DESCRIPTION OF THE TASK: Records follow. Copy every line with "computer".

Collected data
======

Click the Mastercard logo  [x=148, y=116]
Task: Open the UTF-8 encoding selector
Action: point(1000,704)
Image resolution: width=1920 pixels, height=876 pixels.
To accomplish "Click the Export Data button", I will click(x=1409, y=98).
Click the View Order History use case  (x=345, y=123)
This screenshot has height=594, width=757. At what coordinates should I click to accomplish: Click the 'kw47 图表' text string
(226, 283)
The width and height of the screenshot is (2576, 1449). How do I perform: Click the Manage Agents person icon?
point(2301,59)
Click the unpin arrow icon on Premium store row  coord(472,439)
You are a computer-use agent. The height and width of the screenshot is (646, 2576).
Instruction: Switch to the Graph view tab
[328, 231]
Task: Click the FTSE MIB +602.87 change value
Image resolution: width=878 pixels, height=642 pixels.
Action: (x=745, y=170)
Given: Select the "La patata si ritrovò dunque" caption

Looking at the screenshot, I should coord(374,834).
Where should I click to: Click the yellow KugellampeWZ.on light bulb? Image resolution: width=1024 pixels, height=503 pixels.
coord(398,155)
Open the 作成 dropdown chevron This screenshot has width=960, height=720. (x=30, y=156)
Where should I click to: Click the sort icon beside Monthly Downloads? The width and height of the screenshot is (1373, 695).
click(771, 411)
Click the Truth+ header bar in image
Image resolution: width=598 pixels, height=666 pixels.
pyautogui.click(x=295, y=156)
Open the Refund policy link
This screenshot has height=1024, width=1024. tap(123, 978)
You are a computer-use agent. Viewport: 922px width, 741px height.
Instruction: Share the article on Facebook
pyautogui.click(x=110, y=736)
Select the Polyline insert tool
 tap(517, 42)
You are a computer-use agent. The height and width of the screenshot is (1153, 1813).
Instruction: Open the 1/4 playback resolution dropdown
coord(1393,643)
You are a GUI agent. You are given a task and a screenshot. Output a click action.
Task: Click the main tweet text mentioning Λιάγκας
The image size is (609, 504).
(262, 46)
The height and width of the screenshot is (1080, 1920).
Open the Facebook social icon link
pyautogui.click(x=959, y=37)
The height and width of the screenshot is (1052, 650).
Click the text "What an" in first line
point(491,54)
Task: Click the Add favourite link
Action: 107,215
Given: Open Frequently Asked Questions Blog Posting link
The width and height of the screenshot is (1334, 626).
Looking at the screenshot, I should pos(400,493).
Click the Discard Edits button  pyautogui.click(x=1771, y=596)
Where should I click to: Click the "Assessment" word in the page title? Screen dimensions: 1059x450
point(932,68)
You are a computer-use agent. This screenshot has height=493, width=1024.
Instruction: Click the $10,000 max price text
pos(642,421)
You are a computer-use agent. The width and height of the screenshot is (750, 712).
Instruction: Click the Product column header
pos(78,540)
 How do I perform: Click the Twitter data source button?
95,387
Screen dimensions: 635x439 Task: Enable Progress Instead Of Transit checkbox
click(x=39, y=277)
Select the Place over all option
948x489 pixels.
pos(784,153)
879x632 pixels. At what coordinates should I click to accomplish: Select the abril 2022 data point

======

ANSWER TO THE PROBLEM:
You are a computer-use agent. The height and width of the screenshot is (646, 2576).
You are a computer-use agent. Viewport: 922px width, 741px height.
You are a computer-use agent. The height and width of the screenshot is (1153, 1813).
You are a computer-use agent. This screenshot has height=493, width=1024.
You are a computer-use agent. The width and height of the screenshot is (750, 712).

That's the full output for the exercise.